Scientific classification
- Kingdom: Plantae
- Clade: Tracheophytes
- Clade: Angiosperms
- Clade: Magnoliids
- Order: Laurales
- Family: Lauraceae
- Genus: Cryptocarya
- Species: C. whiffiniana
- Binomial name: Cryptocarya whiffiniana Le Cussan & B.Hyland

= Cryptocarya whiffiniana =

- Genus: Cryptocarya
- Species: whiffiniana
- Authority: Le Cussan & B.Hyland

Species of flowering plant

Cryptocarya whiffiniana is a species of flowering plant in the family Lauraceae and is endemic to north Queensland. It is a tree with oblong, lance-shaped or narrowly elliptic leaves, creamy green flowers, and elliptic glaucous or black drupes.

==Description==
Cryptocarya whiffiniana is a tree that typically grows to a height of up to 20 m, its stems buttressed. Its leaves are oblong, lance-shaped or narrowly elliptic, 70–110 mm long and 20–40 mm wide, on a petiole 5–8 mm long. The flowers are creamy green but not perfumed, and arranged in panicles shorter than the leaves. The perianth tube is 1.5–1.6 mm long and about 0.6 mm wide, the outer tepals 1.9–2.1 mm long and 0.9–1.1 mm wide, the inner tepals 1.8–2.1 mm long and about 1.2 mm wide. The outer anthers are 0.4–0.8 mm long and 0.5–0.6 mm wide, the inner anthers 0.7–0.9 mm long and 0.4–0.5 mm wide. Flowering has been recorded in
August and November, and the fruit is an elliptic glaucous or black drupe, 10–13 mm long and 8–9 mm wide with cream-coloured cotyledons.

==Taxonomy==
Cryptocarya whiffiniana was first formally described in 2007 by J. Le Cussan and Bernard Hyland in the appendix to the Flora of Australia from specimens collected near Gadgarra in 1988. The specific epithet (whiffiniana) honours "Dr. Trevor Whiffin...who has a long-standing interest in rainforest species".

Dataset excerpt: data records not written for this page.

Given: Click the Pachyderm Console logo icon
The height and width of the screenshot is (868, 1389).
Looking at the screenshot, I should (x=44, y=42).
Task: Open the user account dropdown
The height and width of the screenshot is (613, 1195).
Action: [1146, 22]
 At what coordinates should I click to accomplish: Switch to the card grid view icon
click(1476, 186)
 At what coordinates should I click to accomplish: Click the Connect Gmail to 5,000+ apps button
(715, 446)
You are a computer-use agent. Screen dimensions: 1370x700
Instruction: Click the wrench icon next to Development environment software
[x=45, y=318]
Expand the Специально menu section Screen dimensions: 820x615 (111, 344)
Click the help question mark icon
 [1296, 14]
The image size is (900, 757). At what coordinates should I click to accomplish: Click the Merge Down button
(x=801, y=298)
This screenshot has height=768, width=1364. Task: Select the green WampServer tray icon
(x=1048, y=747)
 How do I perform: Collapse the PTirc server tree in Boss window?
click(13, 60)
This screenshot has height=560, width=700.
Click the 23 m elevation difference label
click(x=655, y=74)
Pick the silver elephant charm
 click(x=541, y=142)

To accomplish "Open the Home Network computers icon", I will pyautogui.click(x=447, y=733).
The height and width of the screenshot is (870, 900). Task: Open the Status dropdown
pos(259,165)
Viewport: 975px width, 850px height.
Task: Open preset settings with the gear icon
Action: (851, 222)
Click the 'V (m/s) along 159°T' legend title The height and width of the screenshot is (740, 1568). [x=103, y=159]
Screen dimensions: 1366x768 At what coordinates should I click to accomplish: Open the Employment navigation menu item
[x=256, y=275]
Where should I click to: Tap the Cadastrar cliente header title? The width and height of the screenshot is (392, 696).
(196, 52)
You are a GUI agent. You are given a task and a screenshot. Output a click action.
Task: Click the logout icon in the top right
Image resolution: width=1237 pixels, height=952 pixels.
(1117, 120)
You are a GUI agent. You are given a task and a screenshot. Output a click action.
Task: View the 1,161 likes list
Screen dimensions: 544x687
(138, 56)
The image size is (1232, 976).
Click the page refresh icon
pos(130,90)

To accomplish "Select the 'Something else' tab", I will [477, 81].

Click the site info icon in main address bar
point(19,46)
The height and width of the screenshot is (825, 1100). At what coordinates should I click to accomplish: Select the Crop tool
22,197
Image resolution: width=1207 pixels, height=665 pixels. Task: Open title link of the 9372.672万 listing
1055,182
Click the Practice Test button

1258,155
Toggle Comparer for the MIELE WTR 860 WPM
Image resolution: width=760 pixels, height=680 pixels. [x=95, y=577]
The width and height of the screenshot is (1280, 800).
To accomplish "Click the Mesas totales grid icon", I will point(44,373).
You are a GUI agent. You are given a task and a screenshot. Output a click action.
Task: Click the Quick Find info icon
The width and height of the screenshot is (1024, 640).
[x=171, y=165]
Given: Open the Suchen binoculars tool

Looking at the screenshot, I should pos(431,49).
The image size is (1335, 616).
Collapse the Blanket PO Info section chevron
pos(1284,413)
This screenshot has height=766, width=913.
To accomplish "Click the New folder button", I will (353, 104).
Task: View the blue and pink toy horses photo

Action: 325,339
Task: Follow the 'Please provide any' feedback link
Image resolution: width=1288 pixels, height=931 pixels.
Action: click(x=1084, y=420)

==Distribution and habitat==
This species of Cryptocarya grows in rainforest at altitudes from 520 to 720 m from the Lamb Range to the Gadgarra area in north Queensland.

==Conservation status==
This species of Cryptocarya is listed as "of least concern" under the Queensland Government Nature Conservation Act 1992.